Corey Dickerson's walk-off homer lifts Pirates past Tigers
A day after witnessing 34 runs, the Pirates needed only one.
Outfielder Corey Dickerson broke a scoreless tie with the first walk-off homer of his big league career, a ninth-inning blast to defeat the Detroit Tigers, 1-0, Thursday afternoon at PNC Park in the finale of a three-game interleague series.
But even that one run wasn't a sure thing.
Umpires reviewed the long flyball to right that a front-row fan caught at the railing before confirming it as a homer.
Ivan Nova pitched eight scoreless innings, and Tigers starter Michael Fulmer threw six scoreless, stifling the offense displayed Wednesday when the teams split a high-scoring doubleheader at PNC Park.
Thursday belonged to the pitchers.
“Score a run anyway possible,” Dickerson said. “Fulmer's a really good pitcher, and Nova pitched unbelievable today.”
Nova, who forced 13 groundball outs, allowed just six hits, no walks and struck out five in his longest outing since last May. The right-hander was efficient from the start — with a seven-pitch first inning as proof — and needed only 93 pitches to complete eight innings. He threw 63 strikes.

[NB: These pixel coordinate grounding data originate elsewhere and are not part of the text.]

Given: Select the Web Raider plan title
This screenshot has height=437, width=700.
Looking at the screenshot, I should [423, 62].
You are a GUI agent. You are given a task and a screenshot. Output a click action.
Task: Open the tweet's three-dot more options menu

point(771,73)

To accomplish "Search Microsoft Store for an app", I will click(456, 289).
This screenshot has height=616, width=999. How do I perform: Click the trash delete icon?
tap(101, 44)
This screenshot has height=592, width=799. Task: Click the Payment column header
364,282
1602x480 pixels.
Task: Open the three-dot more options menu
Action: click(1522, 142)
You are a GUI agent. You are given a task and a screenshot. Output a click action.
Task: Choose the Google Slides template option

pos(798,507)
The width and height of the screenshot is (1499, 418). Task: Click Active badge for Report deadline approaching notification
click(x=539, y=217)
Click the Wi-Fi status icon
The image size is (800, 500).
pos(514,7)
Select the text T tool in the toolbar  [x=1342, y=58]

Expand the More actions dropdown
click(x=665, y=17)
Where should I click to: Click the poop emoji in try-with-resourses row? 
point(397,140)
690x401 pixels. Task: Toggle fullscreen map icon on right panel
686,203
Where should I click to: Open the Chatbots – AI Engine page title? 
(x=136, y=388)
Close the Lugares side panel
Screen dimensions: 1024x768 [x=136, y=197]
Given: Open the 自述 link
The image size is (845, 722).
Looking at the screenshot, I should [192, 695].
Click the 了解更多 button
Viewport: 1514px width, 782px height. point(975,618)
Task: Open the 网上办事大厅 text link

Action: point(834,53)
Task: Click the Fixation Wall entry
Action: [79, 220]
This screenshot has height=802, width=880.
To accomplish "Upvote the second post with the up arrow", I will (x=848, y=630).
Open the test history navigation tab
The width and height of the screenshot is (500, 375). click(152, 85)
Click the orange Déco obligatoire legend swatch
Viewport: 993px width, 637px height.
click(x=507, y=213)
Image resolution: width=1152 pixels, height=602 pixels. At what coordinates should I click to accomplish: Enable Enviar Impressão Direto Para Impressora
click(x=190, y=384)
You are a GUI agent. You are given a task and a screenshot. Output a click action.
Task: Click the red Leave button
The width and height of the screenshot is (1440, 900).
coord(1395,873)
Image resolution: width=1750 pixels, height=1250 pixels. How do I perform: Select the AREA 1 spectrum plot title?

“Nova was Nova today,” catcher Francisco Cervelli said. “When you see guys swinging, and when you see him pitching in the eighth with 70-some pitches, that's Nova. Make people swing. Keep the ball down. Be able to control corner and read hitters. That's him. He's getting better and better. He's back.”
The quality start was the fourth in a row for Nova.
“The sinker was working really, really good,” Nova said. “We kept throwing it and made sure we didn't go too much in the middle.”
Felipe Vazquez (1-0), who relieved Nova in the ninth, escaped a bases-loaded, no-out jam for the win.
After a five-game losing streak, the Pirates (14-11) have won two in a row.
“It's a shot in the arm,” manager Clint Hurdle said. “We've been scuffling. We won the series, and you get (to see) the dean of your staff step up.”
The Pirates managed just six hits against lefty Fulmer and three relievers. Fulmer allowed four hits and one walk in six innings while striking out nine. Alex Wilson (0-3) took the loss.
Dickerson remembered hitting a walk-off single with the Colorado Rockies but said this walk-off homer was his first since playing for Single-A Ashville in 2011.
The Pirates had a chance earlier in the eighth but stranded two runners when Adam Frazier was called out for leaving the base path to avoid a tag at third. Hurdle argued the call and was ejected for the first time this season.
“We've seen Josh Harrison get out of some things, and when you watch the replay of that, (the umpires said) he's not out of the baseline,” Hurdle said. “But you watch a replay of this, and he's out of the baseline. It goes back to interpretation. That's the hard part.”
The defense was solid behind Nova, led by third baseman Colin Moran and shortstop Sean Rodriguez, who combined for 12 assists and four putouts. Moran threw out seven runners, and Rodriguez eliminated five, including a diving stop in the ninth to keep the game scoreless.
“A lot of good stuff happened for us (defensively),” Hurdle said. “When Nova puts the ball on the ground, guys are going to stay involved, they'll stay in games, they're ready to make plays.“
Three times Nova and his defense stranded a runner at third.
Leonys Martin tripled to lead off the first but stayed there as Nova forced consecutive groundouts by Dixon Machado, Miguel Cabrera and Nicholas Castellanos to escape.
In the third, Detroit's Jose Iglesias singled, advanced on a wild pitch and reached third on a groundout before Nova coaxed another ground ball to escape.
In the sixth, with runners on first and third, Nova forced Cabrera into an inning-ending double play to keep the game scoreless.
“To get Cabrera in two different situations with a runner on third and one out, that doesn't happen very often,” Hurdle said. “But he's the kind of guy who can do it.”